*Task details*:
Both the line below containing "Raja Kantor (436, 2528)" and the line containing "公司新闻 (402, 26)", along with every line between them, should be repeated exactly; no other line belongs in the answer.

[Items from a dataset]
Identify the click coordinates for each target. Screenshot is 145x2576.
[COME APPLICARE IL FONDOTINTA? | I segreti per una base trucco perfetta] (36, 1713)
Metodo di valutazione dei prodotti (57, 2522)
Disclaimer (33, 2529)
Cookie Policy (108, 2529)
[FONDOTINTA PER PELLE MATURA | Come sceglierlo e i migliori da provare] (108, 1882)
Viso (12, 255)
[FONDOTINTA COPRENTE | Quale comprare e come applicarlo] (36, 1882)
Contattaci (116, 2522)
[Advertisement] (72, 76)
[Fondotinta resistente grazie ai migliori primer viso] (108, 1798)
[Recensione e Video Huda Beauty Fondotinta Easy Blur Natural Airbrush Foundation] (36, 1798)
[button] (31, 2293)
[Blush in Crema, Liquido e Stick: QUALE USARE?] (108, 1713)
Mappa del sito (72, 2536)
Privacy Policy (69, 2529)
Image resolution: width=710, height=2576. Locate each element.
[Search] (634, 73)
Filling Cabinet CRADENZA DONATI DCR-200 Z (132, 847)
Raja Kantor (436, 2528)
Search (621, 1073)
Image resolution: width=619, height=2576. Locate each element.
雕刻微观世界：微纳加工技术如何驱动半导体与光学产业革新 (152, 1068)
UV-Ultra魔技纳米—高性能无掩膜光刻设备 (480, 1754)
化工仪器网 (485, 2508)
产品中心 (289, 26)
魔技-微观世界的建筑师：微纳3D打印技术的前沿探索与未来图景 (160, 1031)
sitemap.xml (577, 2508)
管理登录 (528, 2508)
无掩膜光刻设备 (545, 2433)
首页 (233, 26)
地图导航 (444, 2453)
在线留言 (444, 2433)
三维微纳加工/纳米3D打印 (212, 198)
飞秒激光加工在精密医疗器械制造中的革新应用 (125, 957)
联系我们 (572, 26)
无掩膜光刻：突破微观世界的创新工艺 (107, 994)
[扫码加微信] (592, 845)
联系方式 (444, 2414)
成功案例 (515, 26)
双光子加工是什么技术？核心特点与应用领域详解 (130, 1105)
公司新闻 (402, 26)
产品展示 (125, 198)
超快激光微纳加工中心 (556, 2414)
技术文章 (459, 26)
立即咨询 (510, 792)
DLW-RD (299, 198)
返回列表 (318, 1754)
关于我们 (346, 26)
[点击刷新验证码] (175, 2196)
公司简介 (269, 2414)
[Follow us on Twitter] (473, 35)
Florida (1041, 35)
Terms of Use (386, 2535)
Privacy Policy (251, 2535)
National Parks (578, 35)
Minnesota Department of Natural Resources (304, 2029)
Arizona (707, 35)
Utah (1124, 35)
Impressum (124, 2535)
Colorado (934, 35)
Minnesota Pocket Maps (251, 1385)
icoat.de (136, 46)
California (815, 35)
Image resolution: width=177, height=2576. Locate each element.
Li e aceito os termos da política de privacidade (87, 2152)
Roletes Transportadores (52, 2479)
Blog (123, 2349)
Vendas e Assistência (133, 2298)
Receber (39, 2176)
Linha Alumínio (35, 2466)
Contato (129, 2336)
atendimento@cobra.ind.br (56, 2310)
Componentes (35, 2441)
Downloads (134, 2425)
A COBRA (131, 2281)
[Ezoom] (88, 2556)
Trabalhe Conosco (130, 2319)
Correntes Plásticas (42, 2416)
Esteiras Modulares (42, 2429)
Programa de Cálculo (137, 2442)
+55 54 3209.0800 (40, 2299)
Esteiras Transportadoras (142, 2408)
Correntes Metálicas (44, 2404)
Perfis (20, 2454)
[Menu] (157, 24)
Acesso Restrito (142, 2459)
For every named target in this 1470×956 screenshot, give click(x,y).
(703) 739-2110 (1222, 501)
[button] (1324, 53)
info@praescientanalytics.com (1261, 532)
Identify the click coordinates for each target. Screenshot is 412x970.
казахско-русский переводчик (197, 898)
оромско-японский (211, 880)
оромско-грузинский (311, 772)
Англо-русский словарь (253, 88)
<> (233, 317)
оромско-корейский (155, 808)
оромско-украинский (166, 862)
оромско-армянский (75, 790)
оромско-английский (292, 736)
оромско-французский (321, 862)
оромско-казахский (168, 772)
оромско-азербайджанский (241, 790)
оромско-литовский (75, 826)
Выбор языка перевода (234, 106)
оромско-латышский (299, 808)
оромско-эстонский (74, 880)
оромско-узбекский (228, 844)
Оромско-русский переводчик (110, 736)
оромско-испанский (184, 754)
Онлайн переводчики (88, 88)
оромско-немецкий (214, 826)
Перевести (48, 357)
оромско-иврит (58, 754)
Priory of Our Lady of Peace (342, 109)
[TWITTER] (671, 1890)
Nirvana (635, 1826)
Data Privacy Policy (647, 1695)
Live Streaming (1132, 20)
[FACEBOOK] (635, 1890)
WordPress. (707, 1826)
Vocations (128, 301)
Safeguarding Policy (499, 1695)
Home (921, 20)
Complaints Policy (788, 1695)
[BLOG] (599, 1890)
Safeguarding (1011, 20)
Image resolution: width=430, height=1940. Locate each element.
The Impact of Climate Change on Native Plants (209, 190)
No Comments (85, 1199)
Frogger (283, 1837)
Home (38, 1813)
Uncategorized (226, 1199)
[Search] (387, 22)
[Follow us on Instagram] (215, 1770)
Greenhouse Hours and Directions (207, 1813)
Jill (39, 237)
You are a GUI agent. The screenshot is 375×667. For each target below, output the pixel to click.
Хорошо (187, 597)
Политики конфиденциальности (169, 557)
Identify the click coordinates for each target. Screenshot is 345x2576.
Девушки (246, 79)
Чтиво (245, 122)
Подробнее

*Solution for this task*:
Raja Kantor (436, 2528)
Search (621, 1073)
Image resolution: width=619, height=2576. Locate each element.
雕刻微观世界：微纳加工技术如何驱动半导体与光学产业革新 (152, 1068)
UV-Ultra魔技纳米—高性能无掩膜光刻设备 (480, 1754)
化工仪器网 (485, 2508)
产品中心 (289, 26)
魔技-微观世界的建筑师：微纳3D打印技术的前沿探索与未来图景 (160, 1031)
sitemap.xml (577, 2508)
管理登录 (528, 2508)
无掩膜光刻设备 (545, 2433)
首页 (233, 26)
地图导航 (444, 2453)
在线留言 (444, 2433)
三维微纳加工/纳米3D打印 (212, 198)
飞秒激光加工在精密医疗器械制造中的革新应用 (125, 957)
联系我们 (572, 26)
无掩膜光刻：突破微观世界的创新工艺 (107, 994)
[扫码加微信] (592, 845)
联系方式 (444, 2414)
成功案例 (515, 26)
双光子加工是什么技术？核心特点与应用领域详解 (130, 1105)
公司新闻 (402, 26)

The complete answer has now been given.